Die Stabilität komplexer Legierungen schneller bestimmen
© RUB, Marquard
Entwicklung neuer Höchstleistungswerkstoffe
Die Methode eignet sich insbesondere für sogenannte Hochentropie-Legierungen, die seit einiger Zeit intensiv erforscht werden. Im Gegensatz zu herkömmlichen Legierungen bestehen diese nicht aus einem Hauptelement und wenigen weiteren Elementen in geringer Konzentration, sondern aus einer gleichwertigen Mischung mehrerer Elemente.
„Diese Legierungen stellen einen neuen Suchraum für Werkstoffe dar. Es gibt fast unendlich viele mögliche Materialkombinationen und daher gute Chancen, Werkstoffe zu entdecken, die bisherige Materialien in bestimmten Eigenschaften übertreffen könnten“, sagt Ludwig. Entscheidend sei jedoch, dass die Legierungen auch bei thermischen oder chemischen Belastungen, wie sie in Anwendungen auftreten, zusammenhalten und nicht unerwünscht in ihre verschiedenen Bestandteile zerfallen. „Daher ist die Methode so wichtig“, ergänzt Ludwig. „Mit ihr können Legierungskandidaten schnell getestet werden, und zwar auf atomarer Skala.“
Kombination von Verfahren entscheidend
Bevor ein neu konzipierter Werkstoff in die Anwendung kommen kann, muss er auf viele verschiedene Parameter getestet werden, etwa ob er hohen Temperaturen standhält oder wie oxidationsanfällig er ist. Um diese Tests möglichst schnell durchführen zu können, kombinierten die Bochumer Gruppen mehrere Verfahren.
Sie trugen die komplexe Legierung als wenige Nanometer dünne Schicht auf 36 mikroskopisch kleine Spitzen auf. Dazu nutzten sie ein Sputterverfahren, mit dem sie fünf Metalle gleichzeitig in einem speziellen Mischungsverhältnis auf den Spitzen abschieden. In den so aufgetragenen Schichten können Reaktionen zwischen den Metallen sehr schnell ablaufen. Die Autoren bezeichnen das System als kombinatorische Prozessierungsplattform.
Millionen von Atomen sichtbar machen
Die einzelnen Spitzen unterzogen die Forscher nacheinander unterschiedlichen Belastungen und charakterisierten nach jeder Belastung mit der Atomsondentomografie die Zusammensetzung der Schicht.

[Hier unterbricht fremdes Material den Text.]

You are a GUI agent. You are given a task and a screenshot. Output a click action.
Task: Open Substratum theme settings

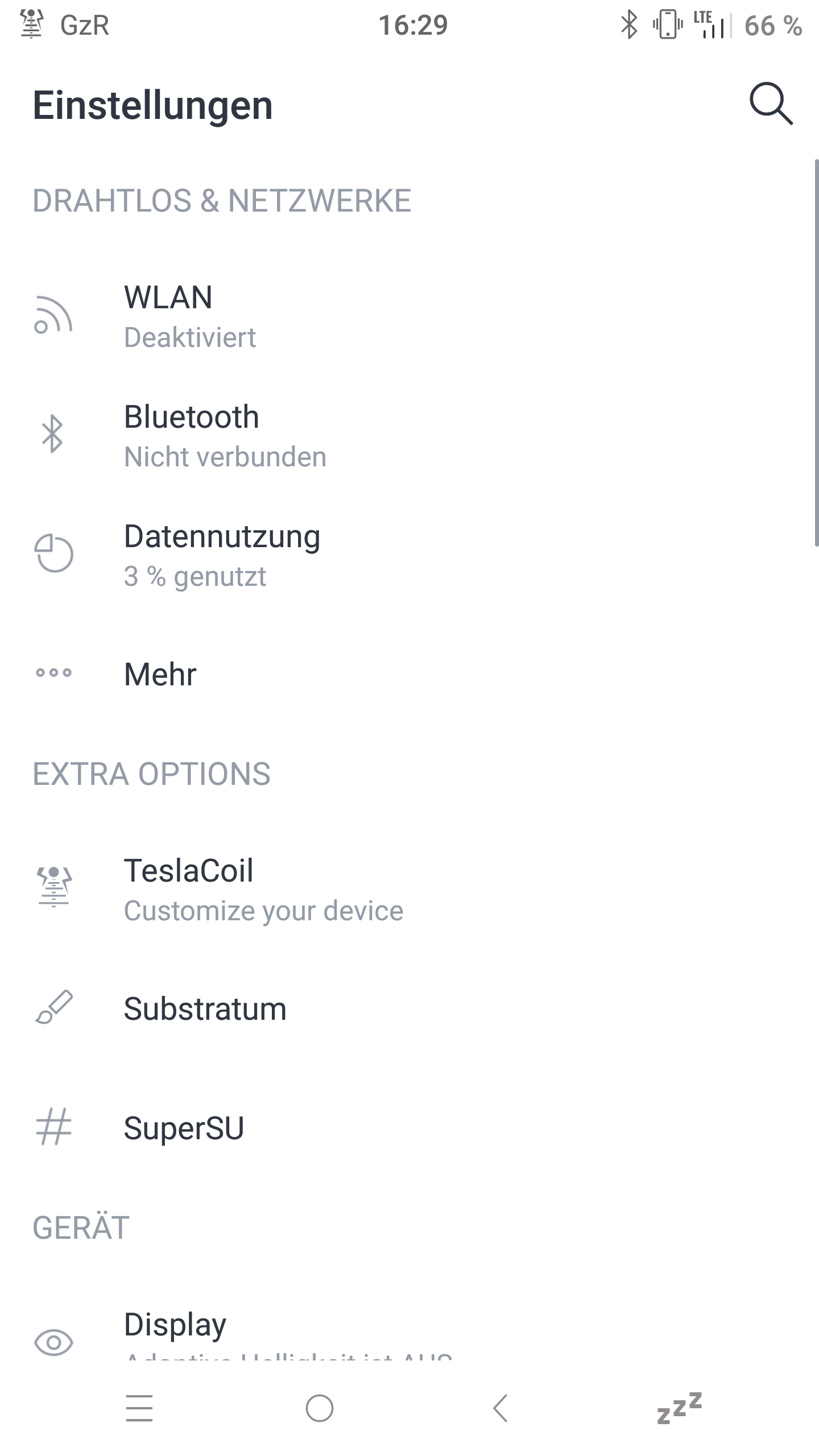(205, 1009)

Die Technik erlaubt, viele Millionen Atome und deren dreidimensionale Anordnung sichtbar zu machen und zwischen verschiedenen Elementen zu unterscheiden.
Die Analyse mit der Atomsonde zerstört die Probe an der untersuchten Stelle; mit jeder Messung verbraucht sich also mindestens eine beschichtete Spitze auf der Platte. Da aber insgesamt 36 identische Spitzen zur Verfügung standen, konnten die Wissenschaftlerin und die Wissenschaftler viele Tests hintereinander absolvieren.
Verschiedene Eigenschaften können getestet werden
So erhitzten sie die Probe zum Beispiel im ersten Schritt auf eine bestimmte Temperatur, testeten dann mit der Atomsonde die dadurch ausgelösten Effekte in der Legierung, erhitzten anschließend auf eine höhere Temperatur, testeten wieder die Legierung und so weiter. „Auf diese Weise können wir zum Beispiel sehr schnell sagen, dass die untersuchte Legierung ab 300 Grad Celsius in mehrere unterschiedliche Phasen zerfällt“, sagt Ludwig. „Wir könnten so aber auch die Oxidationsanfälligkeit oder die Reaktion in verschiedenen Umgebungsmedien überprüfen.“ Aus den umfangreichen Messdaten und neuen Visualisierungsansätzen für diese Daten lässt sich ein besseres Verständnis der Phasenevolution in komplexen Legierungen schneller gewinnen.